When speaking with students – an opportunity I seize just as often as I can – I talk, naturally, about the tangible career-building benefits of belonging to the OBA, but I also underscore the less quantifiable but perhaps even more lasting impact of engaging with this community.
When we start out on this path, there are many dazzling, larger-than-life lawyers we look up to – those whose careers, abilities and achievements inspire us and, often, leave us in awe. The opportunities to learn from those grandiose game-changers and to gain access to their insight and expertise – through OBA CPD programs, or call-in series, or award dinners, or articles – help us become more savvy, knowledgeable lawyers.

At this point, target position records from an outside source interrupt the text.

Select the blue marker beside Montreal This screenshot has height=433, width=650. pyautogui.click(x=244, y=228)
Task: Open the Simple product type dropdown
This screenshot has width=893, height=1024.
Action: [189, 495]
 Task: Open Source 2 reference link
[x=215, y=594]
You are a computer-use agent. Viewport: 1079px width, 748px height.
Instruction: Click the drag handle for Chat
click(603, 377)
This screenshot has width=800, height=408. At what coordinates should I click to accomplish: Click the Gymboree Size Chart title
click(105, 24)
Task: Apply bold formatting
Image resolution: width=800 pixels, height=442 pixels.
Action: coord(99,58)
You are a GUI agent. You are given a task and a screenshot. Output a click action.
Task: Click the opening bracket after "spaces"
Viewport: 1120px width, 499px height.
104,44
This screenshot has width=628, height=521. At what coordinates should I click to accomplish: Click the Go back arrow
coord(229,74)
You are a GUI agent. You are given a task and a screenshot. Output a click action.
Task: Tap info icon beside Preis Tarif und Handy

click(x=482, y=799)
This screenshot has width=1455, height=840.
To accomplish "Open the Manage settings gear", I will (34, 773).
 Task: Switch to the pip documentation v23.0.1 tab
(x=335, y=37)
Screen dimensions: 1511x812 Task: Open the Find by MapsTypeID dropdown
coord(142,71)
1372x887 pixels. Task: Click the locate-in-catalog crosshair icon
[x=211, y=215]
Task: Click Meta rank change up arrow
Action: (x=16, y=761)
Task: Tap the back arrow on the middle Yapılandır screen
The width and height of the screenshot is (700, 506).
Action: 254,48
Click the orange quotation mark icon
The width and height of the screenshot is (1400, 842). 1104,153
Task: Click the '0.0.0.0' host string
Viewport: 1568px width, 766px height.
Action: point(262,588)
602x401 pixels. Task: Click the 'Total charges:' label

The opportunities to actually meet and interact with these leaders in law – to chat with them, to laugh with them, to even learn alongside them – through OBA book clubs, or cooking demonstrations, or mentorship events, or cultural celebrations – help us become more confident, content lawyers. We are reminded that, no matter how experienced, or accomplished, or imposing-in-court any of our cohort may be, we are all, at the end of the day, just people. People who serve our clients to the very best of our abilities with an air of assurance and unflappability, but people who also possess myriad non-legal interests, hectic personal lives, and many moments of self-doubt.
This reality is the crux of the OBA’s “Serving the Whole Lawyer’ approach but it’s also a real comfort, I think, to those who sense there is such a thing as a perfect career – a successive string of victories toward dominance in a field – when the truth is we all experience setbacks, defeats and embarrassments that make us better in the long run … not to mention more resilient and relatable! And commiserating with others who have walked in our shoes is all part of how we gain perspective and grow.
There is plenty out there in the world to discourage us and drag us down – the OBA is where we come to be buoyed and built up by those who empathize and understand.
In my final President’s Message of 2022, I present this plea to all dedicated members of this demanding and rewarding calling: Let’s not be our own worst critics. Take a look at this video message from members of the OBA’s first all-female officers’ team in celebration of Women’s History Month, and you’ll find a theme in the ‘advice to my new-to-the-profession-self’: be less hard on yourself and more gentle; trust and be true to yourself; slow down and invest as much in your self-care as you do your career. Sage advice for all of us, regardless of age or stage.
I wish you a holiday break in which you can celebrate your triumphs and shake off your self-doubt, and a New Year that is happy, hopeful and fulfilling.